I’m a Dad. Even three years and two kids later, defining myself in that way still seems somewhat surreal.
I’m also a Community Organizer. I have been for 13 years... and believe me that’s often very surreal as well.
You see, the life of an Organizer isn’t like most. You are seen as a community resource, on call 24-7, traveling to and fro, reacting to the latest news, rallying the tired masses, dealing with setbacks, navigating the highs and lows, so on and so forth. Hmm, wait that’s sort of like being a ... Dad!
As I think about this Father’s Day, the fact is that my life as a working, organizing, advocating Dad meshes together in some strange and fascinating ways. It’s a balancing act and I often fall down, but with love and support from my family and flexibility and understanding from my employer I’m making it work.
I work for a medium-sized nonprofit called Democracy North Carolina. We’re based in Durham, NC and we organize for social justice and voting rights throughout the state. Our organization has progressive personnel policies that encourage people to have a work-life balance and allow for flexible scheduling. It’s really a policy of respect and trust. As an organization, we’re committed to taking care of our employees understanding that it pays off in the end with productivity, longevity, and commitment to our organization’s overall mission.

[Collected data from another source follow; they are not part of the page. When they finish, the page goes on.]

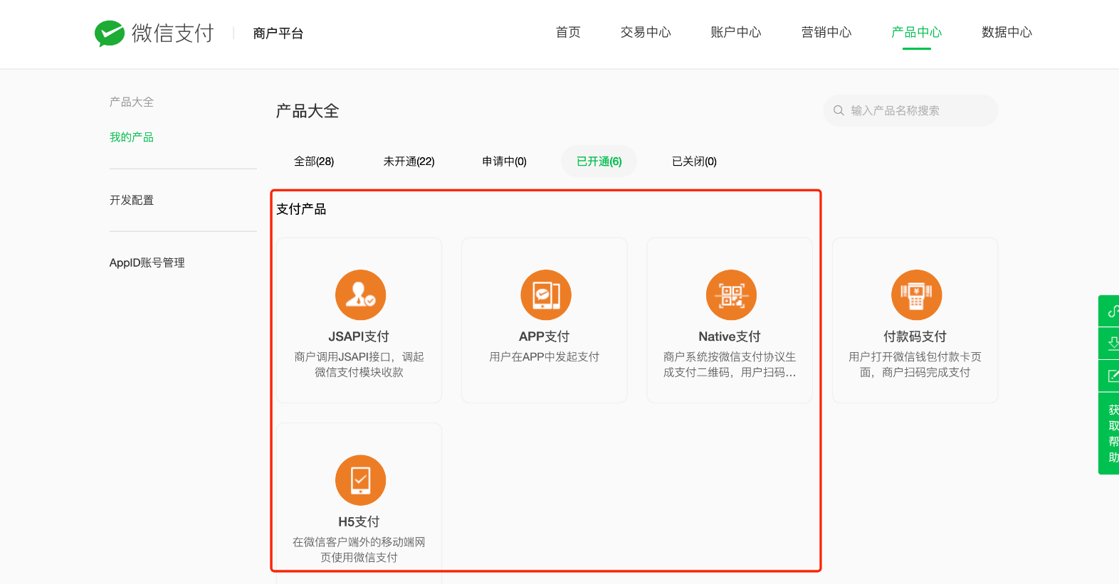Click the WeChat Pay logo
The width and height of the screenshot is (1119, 584).
click(110, 33)
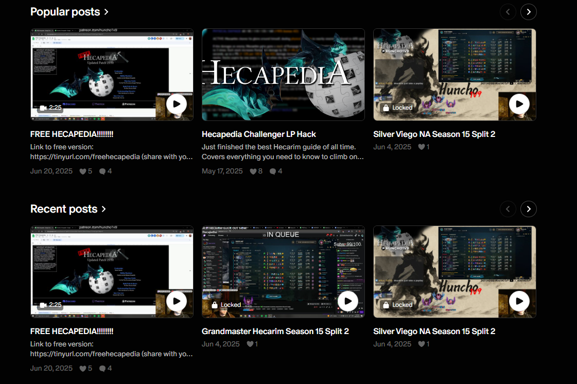Click next arrow for Popular posts carousel
The width and height of the screenshot is (577, 384).
pos(528,12)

This is especially important in the nonprofit sector where the work is challenging, the hours are long, and the pay is fair but not on a for-profit scale. Democracy NC’s 30-day paid paternity leave (separate from my sick and holiday/vacation time), work-at-home flexibility and my wife’s shift work schedule make it possible for us to be with our kids a significant amount while both holding full-time jobs. Our schedule allows us to only pay for part-time childcare, which is less of a financial stressor than full-time care, but still a significant monthly expense. [As a side note our organization’s personnel policies are LGBTQ friendly and respect the diversity that is the modern day “family”.]
I’m grateful that I work for a good employer that gives me the flexibility and benefits that I and my family enjoy. I understand that most people do not have the same level of support from their job, but they should. We all need to organize and work together to create stronger work-family laws and pressure employers to do more for their employees. I’m blessed and I’ll keep organizing for social justice and try to do my part, sometimes with the kids in tow.
This post is part of the Fathers on Family Leave Blog Carnival.